Why your knowledge graph isn't helping your RAG

We came within a day of publishing the fashionable conclusion. We had built graph-augmented retrieval over a real industrial corpus, in the lineage of the published systems marrying entity graphs to personalized PageRank, and run five honest evaluations against plain vector retrieval. The graph tied every one. Half the industry has quietly decided GraphRAG is hype, and our data appeared to agree. We audited the system and found the published architecture carries assumptions no enterprise corpus satisfies.

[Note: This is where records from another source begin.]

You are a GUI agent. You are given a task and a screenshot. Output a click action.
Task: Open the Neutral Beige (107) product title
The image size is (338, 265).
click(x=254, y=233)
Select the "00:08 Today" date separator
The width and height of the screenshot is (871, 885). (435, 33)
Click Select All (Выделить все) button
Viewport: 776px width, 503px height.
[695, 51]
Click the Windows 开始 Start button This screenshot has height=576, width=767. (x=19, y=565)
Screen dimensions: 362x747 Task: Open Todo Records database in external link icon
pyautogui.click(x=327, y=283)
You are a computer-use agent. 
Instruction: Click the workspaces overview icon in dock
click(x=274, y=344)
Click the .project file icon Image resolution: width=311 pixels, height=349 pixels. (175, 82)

The assumptions come from the benchmarks. The published systems are validated on multi-hop question sets distilled from Wikipedia, which quietly pre-solves the hardest sub-problem in the pipeline: deciding which mentions refer to the same thing. Its entities arrive canonicalized, one page per thing, described in clean prose, almost never in tables. An enterprise corpus is the inverse: scanned documents, OCR noise, decades of vendor phrasings for the same part or policy, and the densest facts in tables. Port the architecture and you port the assumption that disambiguation is nearly free. That assumption fails first.

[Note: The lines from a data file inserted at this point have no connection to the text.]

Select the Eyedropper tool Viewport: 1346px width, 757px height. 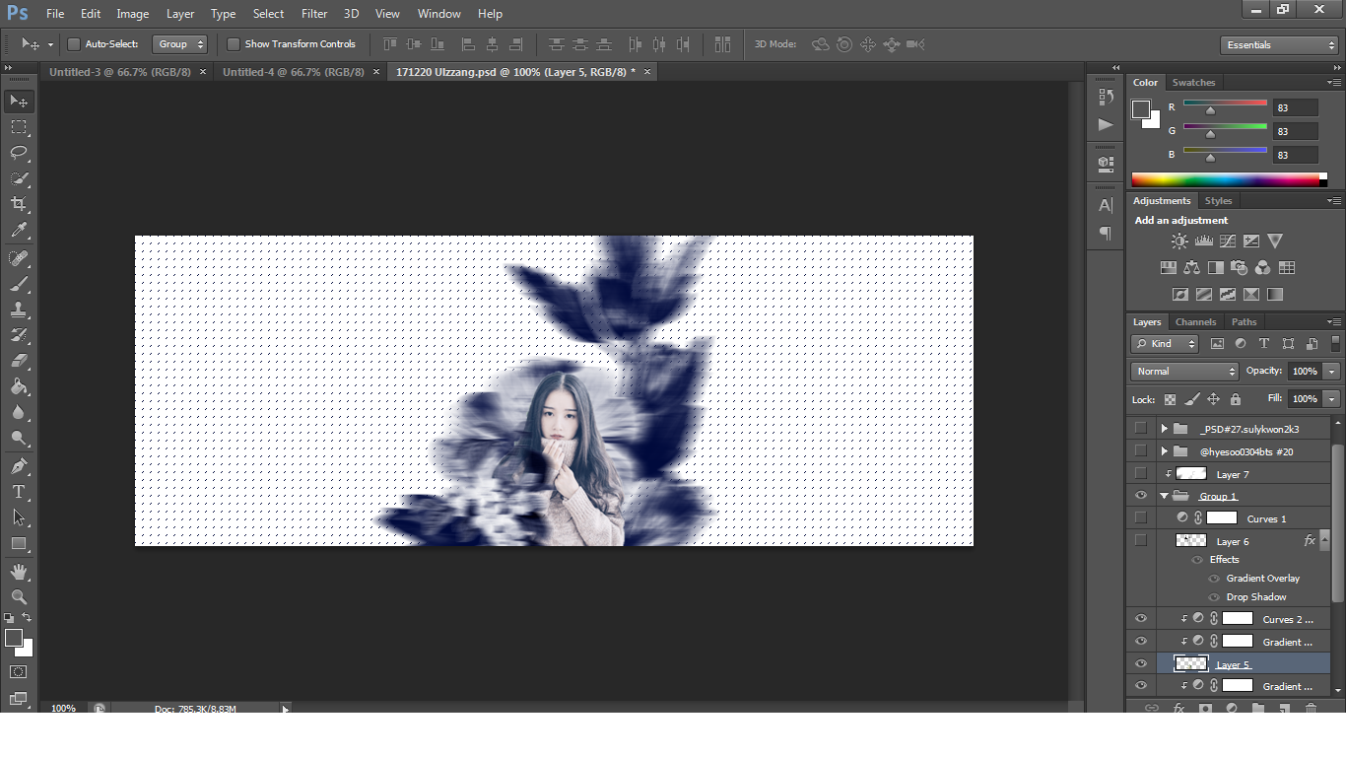pos(19,231)
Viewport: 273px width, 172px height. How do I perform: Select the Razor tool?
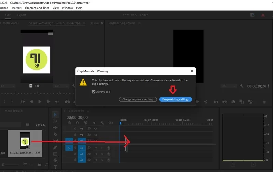click(x=55, y=134)
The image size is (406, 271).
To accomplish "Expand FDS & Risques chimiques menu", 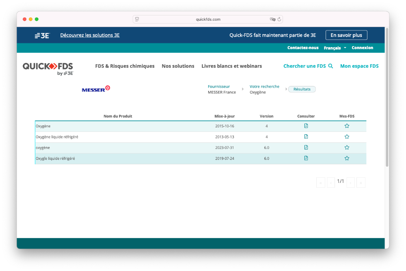I will point(125,66).
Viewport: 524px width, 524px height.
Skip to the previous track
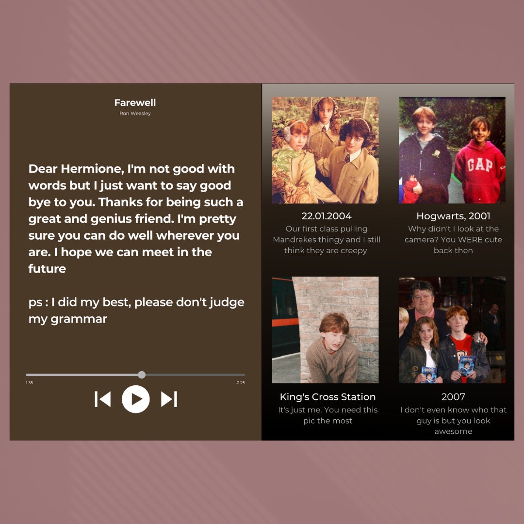(102, 399)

The default resolver, the one extraction pipelines ship out of the box and we inherited like everyone does, merges any two mentions that share an alias, transitively. On a real corpus that rule chains hundreds of distinct entities into one node, because generic aliases bridge everything; the clustering literature has called this single-linkage chaining for fifty years, and a model emitting aliases generously industrializes it. The harder discovery was the case no rule can fix: two legally distinct but affiliated companies shared most of their surface forms, and that they must stay separate is tribal knowledge: obvious to any employee, present nowhere in the text. Cosine similarity cannot rescue this, because real-corpus embeddings sit in a band so compressed that no threshold separates synonym from coincidence; at ours, two different people’s first names cleared the merge bar. What discriminated, embedding a model-written definition of each term with a model gating every merge, is expensive and still partial. The literature treats entity resolution as a preprocessing detail.

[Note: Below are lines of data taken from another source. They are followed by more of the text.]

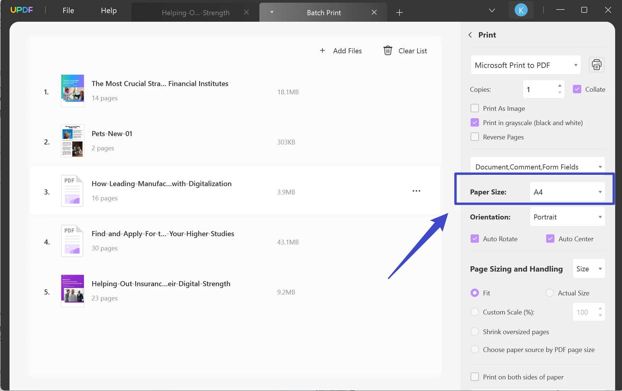Click the three-dot menu for item 3
The height and width of the screenshot is (391, 622).
[x=416, y=191]
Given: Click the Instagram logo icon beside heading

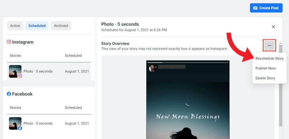Looking at the screenshot, I should pyautogui.click(x=9, y=42).
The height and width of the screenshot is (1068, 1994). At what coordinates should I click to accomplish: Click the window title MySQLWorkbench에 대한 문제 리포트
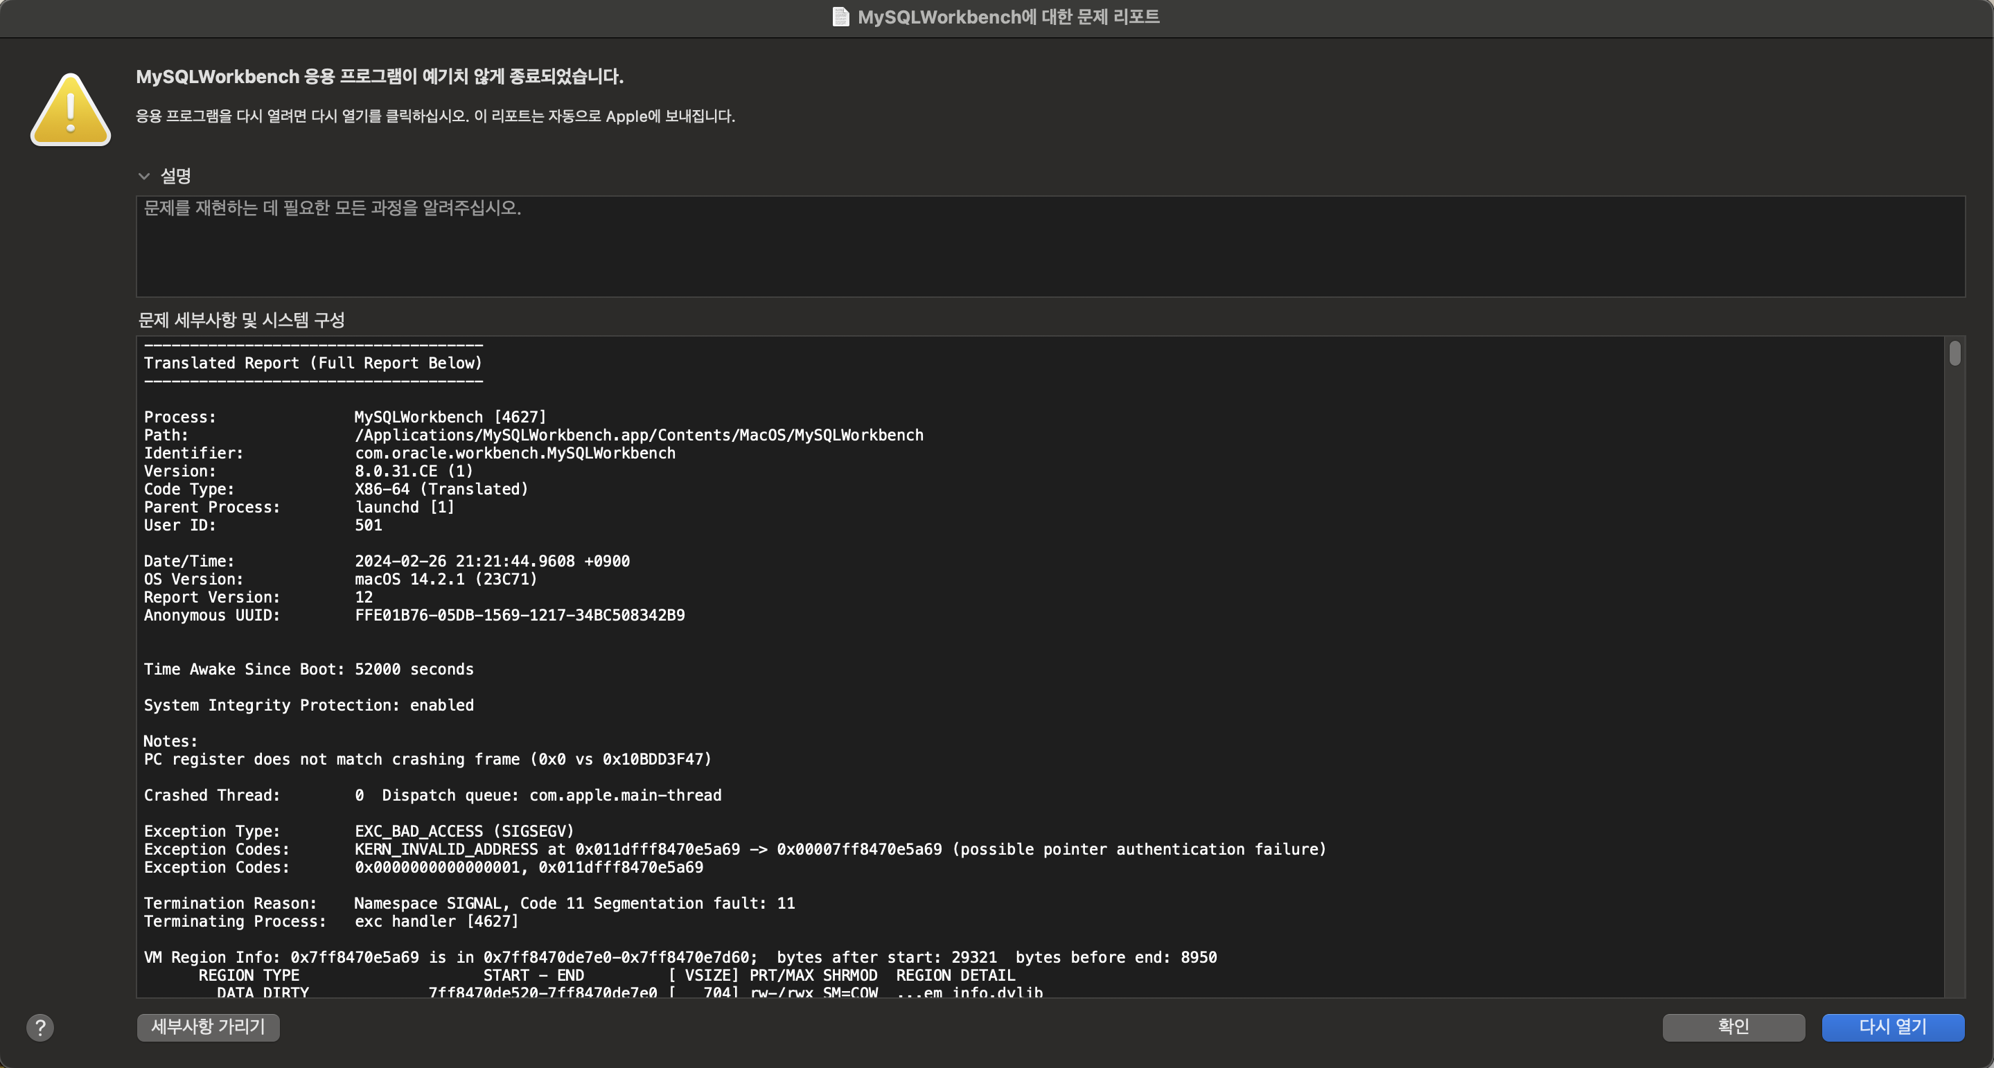click(1008, 17)
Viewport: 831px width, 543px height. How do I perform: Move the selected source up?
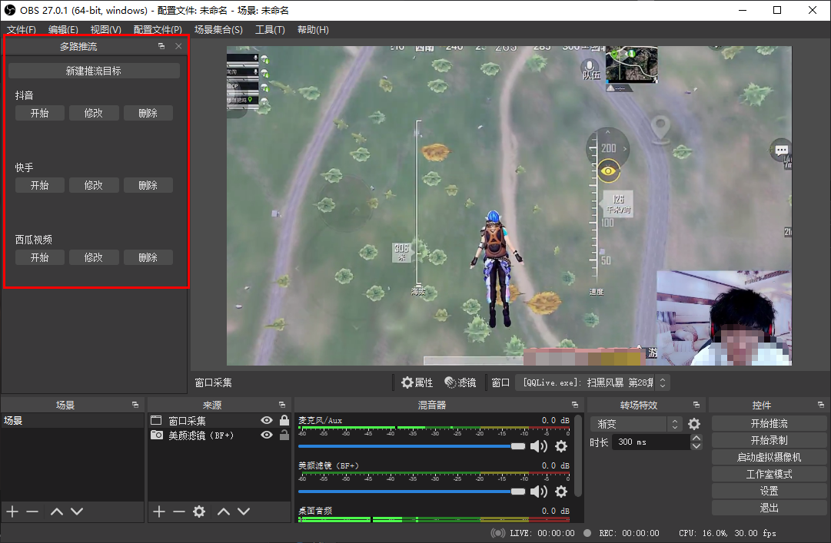223,512
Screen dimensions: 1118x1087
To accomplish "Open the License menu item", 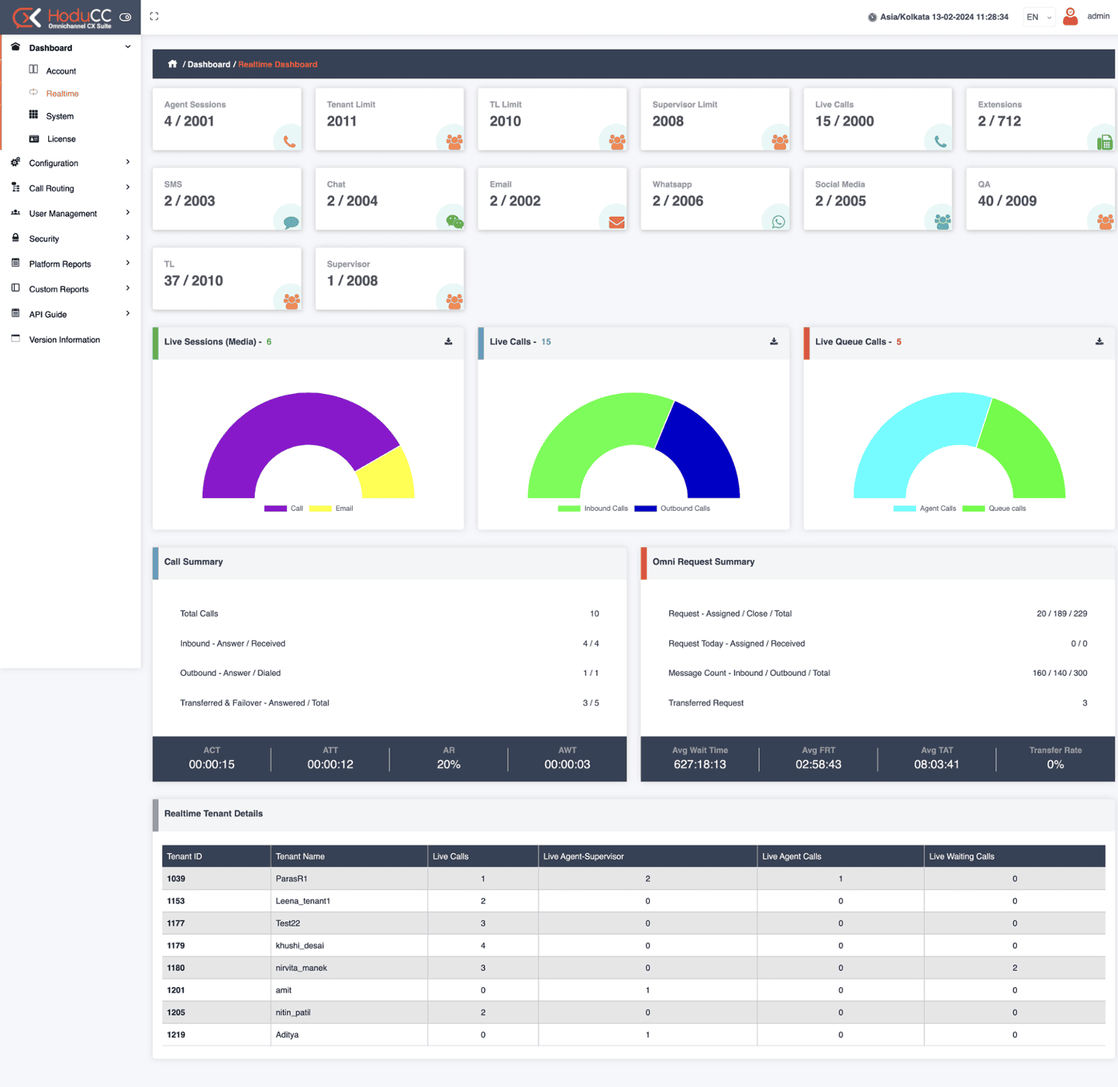I will pos(61,139).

The field’s evidence is contaminated from both directions. Re-evaluations keep finding that published GraphRAG gains shrink sharply once judge biases are removed, and the negative verdicts, including the one we nearly shipped, usually measure implementation artifacts. Ours is a clean specimen. Our fusion layer intersected the graph’s candidates with the vector pool: a passage received a graph vote only if vector search had already retrieved it. Surfacing the passage that shares no vocabulary with the query but connects to it through entities is the one capability a graph adds over embeddings, and the data flow made it impossible by construction. The architecture diagram said graph-augmented retrieval; the system was a re-ranker. The diagnostic is one count: how many passages in the final context arrived from the graph alone. Ours had always been zero. I have found no public writeup of this trap; I doubt we were alone in it. We had measured the bug and called it the concept.

After every repair, the graph got better at the thing graphs are for: recall on bridge questions, the ones that hop through an entity, roughly doubled. The overall scoreboard still tied, and this time the tie carried information. The corpus’s densest facts live in tables, invisible to prose-based extraction by construction, and the hardest questions were aggregations, counts and comparisons across everything: JOINs, not walks. The benchmark questions are multi-hop trivia, exactly the shape a graph traverses well. Enterprise questions mostly are not that shape, and the question distribution was the deciding variable.

We came out convinced that enterprise GraphRAG lives or dies on disambiguation and question shape, two problems the published evidence barely touches because its benchmarks define them away, and that any verdict on the approach, ours included, means nothing until someone traces where its passages came from.